Start of Provided data
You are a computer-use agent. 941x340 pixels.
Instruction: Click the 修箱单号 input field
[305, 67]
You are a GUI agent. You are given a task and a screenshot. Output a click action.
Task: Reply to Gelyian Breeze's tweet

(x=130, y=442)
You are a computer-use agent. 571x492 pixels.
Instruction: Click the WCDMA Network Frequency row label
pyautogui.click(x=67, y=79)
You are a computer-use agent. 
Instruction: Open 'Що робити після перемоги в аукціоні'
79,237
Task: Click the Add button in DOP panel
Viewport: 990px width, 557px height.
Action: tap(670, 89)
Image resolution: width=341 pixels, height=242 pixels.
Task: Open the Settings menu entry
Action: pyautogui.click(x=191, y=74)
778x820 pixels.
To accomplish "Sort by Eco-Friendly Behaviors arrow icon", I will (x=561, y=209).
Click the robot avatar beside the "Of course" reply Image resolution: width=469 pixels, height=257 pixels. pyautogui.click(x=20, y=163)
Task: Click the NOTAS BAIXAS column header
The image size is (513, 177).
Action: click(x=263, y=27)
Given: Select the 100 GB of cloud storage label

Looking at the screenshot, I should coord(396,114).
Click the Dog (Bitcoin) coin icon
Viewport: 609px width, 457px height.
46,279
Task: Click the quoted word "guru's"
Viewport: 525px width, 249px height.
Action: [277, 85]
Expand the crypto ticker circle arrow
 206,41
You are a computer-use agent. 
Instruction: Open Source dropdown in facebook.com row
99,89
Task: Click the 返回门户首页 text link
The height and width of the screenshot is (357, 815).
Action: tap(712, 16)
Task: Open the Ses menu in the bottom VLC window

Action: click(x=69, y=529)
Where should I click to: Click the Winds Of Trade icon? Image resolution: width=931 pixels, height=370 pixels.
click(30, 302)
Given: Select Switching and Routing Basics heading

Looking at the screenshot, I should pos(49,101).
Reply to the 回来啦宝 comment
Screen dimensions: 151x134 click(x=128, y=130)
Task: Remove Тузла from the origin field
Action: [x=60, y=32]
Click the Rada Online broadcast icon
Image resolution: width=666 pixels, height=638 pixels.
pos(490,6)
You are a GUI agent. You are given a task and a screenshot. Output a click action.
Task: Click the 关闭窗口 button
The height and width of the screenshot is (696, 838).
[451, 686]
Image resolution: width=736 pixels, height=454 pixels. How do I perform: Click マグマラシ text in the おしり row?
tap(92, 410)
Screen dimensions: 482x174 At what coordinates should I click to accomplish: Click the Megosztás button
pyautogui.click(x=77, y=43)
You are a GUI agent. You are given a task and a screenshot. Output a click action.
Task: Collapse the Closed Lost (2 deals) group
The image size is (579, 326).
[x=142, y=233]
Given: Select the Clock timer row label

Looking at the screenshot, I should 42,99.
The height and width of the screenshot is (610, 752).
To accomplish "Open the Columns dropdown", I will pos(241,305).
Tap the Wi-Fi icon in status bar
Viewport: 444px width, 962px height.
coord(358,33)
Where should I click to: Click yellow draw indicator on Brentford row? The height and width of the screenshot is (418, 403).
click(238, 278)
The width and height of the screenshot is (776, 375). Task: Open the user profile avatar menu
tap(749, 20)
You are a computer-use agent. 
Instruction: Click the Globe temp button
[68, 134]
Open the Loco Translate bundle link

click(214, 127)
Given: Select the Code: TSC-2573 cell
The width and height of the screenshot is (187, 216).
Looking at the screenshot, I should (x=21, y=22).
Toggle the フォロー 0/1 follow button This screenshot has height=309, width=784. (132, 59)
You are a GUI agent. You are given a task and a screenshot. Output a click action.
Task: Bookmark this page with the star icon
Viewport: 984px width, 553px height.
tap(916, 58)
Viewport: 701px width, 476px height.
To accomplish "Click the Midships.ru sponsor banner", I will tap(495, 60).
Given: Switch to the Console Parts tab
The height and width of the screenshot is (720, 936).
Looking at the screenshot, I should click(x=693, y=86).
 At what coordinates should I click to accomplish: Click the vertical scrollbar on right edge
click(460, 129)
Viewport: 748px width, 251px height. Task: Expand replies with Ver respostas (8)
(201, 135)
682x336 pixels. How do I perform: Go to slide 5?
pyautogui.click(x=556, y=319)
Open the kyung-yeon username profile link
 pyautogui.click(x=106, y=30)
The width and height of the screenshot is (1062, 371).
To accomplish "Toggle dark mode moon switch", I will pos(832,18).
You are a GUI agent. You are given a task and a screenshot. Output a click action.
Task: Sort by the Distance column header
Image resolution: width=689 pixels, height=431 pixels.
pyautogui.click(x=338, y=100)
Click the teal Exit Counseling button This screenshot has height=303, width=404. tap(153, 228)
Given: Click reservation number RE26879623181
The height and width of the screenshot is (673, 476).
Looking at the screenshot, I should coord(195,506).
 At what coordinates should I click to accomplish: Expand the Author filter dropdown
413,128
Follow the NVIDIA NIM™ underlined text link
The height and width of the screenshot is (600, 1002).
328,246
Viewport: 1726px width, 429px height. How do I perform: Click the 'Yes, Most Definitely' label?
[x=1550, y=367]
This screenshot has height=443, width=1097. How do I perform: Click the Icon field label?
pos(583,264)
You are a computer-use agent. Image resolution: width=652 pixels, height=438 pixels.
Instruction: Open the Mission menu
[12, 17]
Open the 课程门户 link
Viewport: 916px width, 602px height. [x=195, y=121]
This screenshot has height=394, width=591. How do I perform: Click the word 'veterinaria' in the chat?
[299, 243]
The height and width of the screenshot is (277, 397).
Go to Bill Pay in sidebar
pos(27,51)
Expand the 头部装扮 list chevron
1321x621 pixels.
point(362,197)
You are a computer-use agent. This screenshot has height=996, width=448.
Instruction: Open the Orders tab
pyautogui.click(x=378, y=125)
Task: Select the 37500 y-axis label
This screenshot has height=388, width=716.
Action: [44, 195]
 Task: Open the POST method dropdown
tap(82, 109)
End of Provided data
__Assigned task__: Your task is to copy every record exactly.

__Response__:
You are a computer-use agent. 941x340 pixels.
Instruction: Click the 修箱单号 input field
[305, 67]
You are a GUI agent. You are given a task and a screenshot. Output a click action.
Task: Reply to Gelyian Breeze's tweet

(x=130, y=442)
You are a computer-use agent. 571x492 pixels.
Instruction: Click the WCDMA Network Frequency row label
pyautogui.click(x=67, y=79)
You are a computer-use agent. 
Instruction: Open 'Що робити після перемоги в аукціоні'
79,237
Task: Click the Add button in DOP panel
Viewport: 990px width, 557px height.
Action: tap(670, 89)
Image resolution: width=341 pixels, height=242 pixels.
Task: Open the Settings menu entry
Action: pyautogui.click(x=191, y=74)
778x820 pixels.
To accomplish "Sort by Eco-Friendly Behaviors arrow icon", I will (x=561, y=209).
Click the robot avatar beside the "Of course" reply Image resolution: width=469 pixels, height=257 pixels. pyautogui.click(x=20, y=163)
Task: Click the NOTAS BAIXAS column header
The image size is (513, 177).
Action: click(x=263, y=27)
Given: Select the 100 GB of cloud storage label

Looking at the screenshot, I should coord(396,114).
Click the Dog (Bitcoin) coin icon
Viewport: 609px width, 457px height.
46,279
Task: Click the quoted word "guru's"
Viewport: 525px width, 249px height.
Action: [277, 85]
Expand the crypto ticker circle arrow
 206,41
You are a computer-use agent. 
Instruction: Open Source dropdown in facebook.com row
99,89
Task: Click the 返回门户首页 text link
The height and width of the screenshot is (357, 815).
Action: tap(712, 16)
Task: Open the Ses menu in the bottom VLC window

Action: click(x=69, y=529)
Where should I click to: Click the Winds Of Trade icon? Image resolution: width=931 pixels, height=370 pixels.
click(30, 302)
Given: Select Switching and Routing Basics heading

Looking at the screenshot, I should pos(49,101).
Reply to the 回来啦宝 comment
Screen dimensions: 151x134 click(x=128, y=130)
Task: Remove Тузла from the origin field
Action: [x=60, y=32]
Click the Rada Online broadcast icon
Image resolution: width=666 pixels, height=638 pixels.
pos(490,6)
You are a GUI agent. You are given a task and a screenshot. Output a click action.
Task: Click the 关闭窗口 button
The height and width of the screenshot is (696, 838).
[451, 686]
Image resolution: width=736 pixels, height=454 pixels. How do I perform: Click マグマラシ text in the おしり row?
tap(92, 410)
Screen dimensions: 482x174 At what coordinates should I click to accomplish: Click the Megosztás button
pyautogui.click(x=77, y=43)
You are a GUI agent. You are given a task and a screenshot. Output a click action.
Task: Collapse the Closed Lost (2 deals) group
The image size is (579, 326).
[x=142, y=233]
Given: Select the Clock timer row label

Looking at the screenshot, I should 42,99.
The height and width of the screenshot is (610, 752).
To accomplish "Open the Columns dropdown", I will pos(241,305).
Tap the Wi-Fi icon in status bar
Viewport: 444px width, 962px height.
coord(358,33)
Where should I click to: Click yellow draw indicator on Brentford row? The height and width of the screenshot is (418, 403).
click(238, 278)
The width and height of the screenshot is (776, 375). Task: Open the user profile avatar menu
tap(749, 20)
You are a computer-use agent. 
Instruction: Click the Globe temp button
[68, 134]
Open the Loco Translate bundle link

click(214, 127)
Given: Select the Code: TSC-2573 cell
The width and height of the screenshot is (187, 216).
Looking at the screenshot, I should (x=21, y=22).
Toggle the フォロー 0/1 follow button This screenshot has height=309, width=784. (132, 59)
You are a GUI agent. You are given a task and a screenshot. Output a click action.
Task: Bookmark this page with the star icon
Viewport: 984px width, 553px height.
tap(916, 58)
Viewport: 701px width, 476px height.
To accomplish "Click the Midships.ru sponsor banner", I will tap(495, 60).
Given: Switch to the Console Parts tab
The height and width of the screenshot is (720, 936).
Looking at the screenshot, I should click(x=693, y=86).
 At what coordinates should I click to accomplish: Click the vertical scrollbar on right edge
click(460, 129)
Viewport: 748px width, 251px height. Task: Expand replies with Ver respostas (8)
(201, 135)
682x336 pixels. How do I perform: Go to slide 5?
pyautogui.click(x=556, y=319)
Open the kyung-yeon username profile link
 pyautogui.click(x=106, y=30)
The width and height of the screenshot is (1062, 371).
To accomplish "Toggle dark mode moon switch", I will pos(832,18).
You are a GUI agent. You are given a task and a screenshot. Output a click action.
Task: Sort by the Distance column header
Image resolution: width=689 pixels, height=431 pixels.
pyautogui.click(x=338, y=100)
Click the teal Exit Counseling button This screenshot has height=303, width=404. tap(153, 228)
Given: Click reservation number RE26879623181
The height and width of the screenshot is (673, 476).
Looking at the screenshot, I should coord(195,506).
 At what coordinates should I click to accomplish: Expand the Author filter dropdown
413,128
Follow the NVIDIA NIM™ underlined text link
The height and width of the screenshot is (600, 1002).
328,246
Viewport: 1726px width, 429px height. How do I perform: Click the 'Yes, Most Definitely' label?
[x=1550, y=367]
This screenshot has height=443, width=1097. How do I perform: Click the Icon field label?
pos(583,264)
You are a computer-use agent. Image resolution: width=652 pixels, height=438 pixels.
Instruction: Open the Mission menu
[12, 17]
Open the 课程门户 link
Viewport: 916px width, 602px height. [x=195, y=121]
This screenshot has height=394, width=591. How do I perform: Click the word 'veterinaria' in the chat?
[299, 243]
The height and width of the screenshot is (277, 397).
Go to Bill Pay in sidebar
pos(27,51)
Expand the 头部装扮 list chevron
1321x621 pixels.
point(362,197)
You are a computer-use agent. This screenshot has height=996, width=448.
Instruction: Open the Orders tab
pyautogui.click(x=378, y=125)
Task: Select the 37500 y-axis label
This screenshot has height=388, width=716.
Action: [44, 195]
 Task: Open the POST method dropdown
tap(82, 109)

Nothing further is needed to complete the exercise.